I giudici motivano tale assunto in base all'ormai ampia giurisprudenza costituzionale in merito (ex plurimis, sentenze n. 388 del 1995, n. 264 del 1994, n. 428 del 1992, n. 307 del 1989 e n. 822 del 1988) nonchè sulla base del fatto che l'assicurazione generale obbligatoria ha carattere unitario risultando composta dal Fpld e dalle gestioni speciali dei lavoratori autonomi per via dell'obbligatorio cumulo della contribuzione ai sensi dell'articolo 16 della legge 233/1990. Pertanto ciò che vale per i lavoratori dipendenti del settore privato può trovare applicazione anche per le gestioni speciali dei lavoratori autonomi. In altri termini la Corte delle Leggi non ravvisa quegli elementi di motivata diversità che giustificherebbero la mancata applicazione del principio di neutralizzazione in favore dei lavoratori autonomi. Peraltro, già con la sentenza n. 433 del 1999, nel dichiarare l’illegittimità costituzionale degli artt. 10 e 37 della legge 2 febbraio 1973, n. 12 la Corte aveva già fatto applicazione del predetto principio anche al regime pensionistico degli agenti di commercio, che non sono lavoratori subordinati.
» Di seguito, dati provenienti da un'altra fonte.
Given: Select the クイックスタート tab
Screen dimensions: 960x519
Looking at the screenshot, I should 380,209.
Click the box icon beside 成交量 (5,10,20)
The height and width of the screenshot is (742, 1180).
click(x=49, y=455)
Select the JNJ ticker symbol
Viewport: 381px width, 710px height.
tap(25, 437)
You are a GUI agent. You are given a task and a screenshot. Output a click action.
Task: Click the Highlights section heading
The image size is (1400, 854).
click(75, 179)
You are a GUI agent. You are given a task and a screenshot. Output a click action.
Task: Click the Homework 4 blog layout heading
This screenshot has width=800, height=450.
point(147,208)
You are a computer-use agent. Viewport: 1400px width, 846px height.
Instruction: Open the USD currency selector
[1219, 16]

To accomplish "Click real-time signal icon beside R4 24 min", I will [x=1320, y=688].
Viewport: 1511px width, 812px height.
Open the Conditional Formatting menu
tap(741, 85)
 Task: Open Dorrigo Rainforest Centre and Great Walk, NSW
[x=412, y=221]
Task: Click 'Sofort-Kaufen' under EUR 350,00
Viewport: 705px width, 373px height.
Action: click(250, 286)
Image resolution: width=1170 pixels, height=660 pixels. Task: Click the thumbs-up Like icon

La Corte ha, pertanto, dichiarato l’illegittimità costituzionale dell'articolo 5, co. 1 della legge 233/1990 (che individua la retribuzione pensionabile in quota A) e l'articolo 1, co. 18 della legge 335/1995 (che individua la retribuzione pensionabile Quota B), nella parte in cui, ai fini della determinazione delle rispettive quote del complessivo trattamento pensionistico, non prevedono, nel caso di prosecuzione della contribuzione da parte dell’assicurato lavoratore autonomo iscritto alla gestione speciale dell’INPS, che abbia già conseguito la prescritta anzianità contributiva minima, che la pensione liquidata non possa essere inferiore a quella che sarebbe spettata al raggiungimento dell’età pensionabile, con esclusione dal computo, sia per la quota A che per la quota B, dei periodi di contribuzione successivi ove comportino un trattamento pensionistico meno favorevole.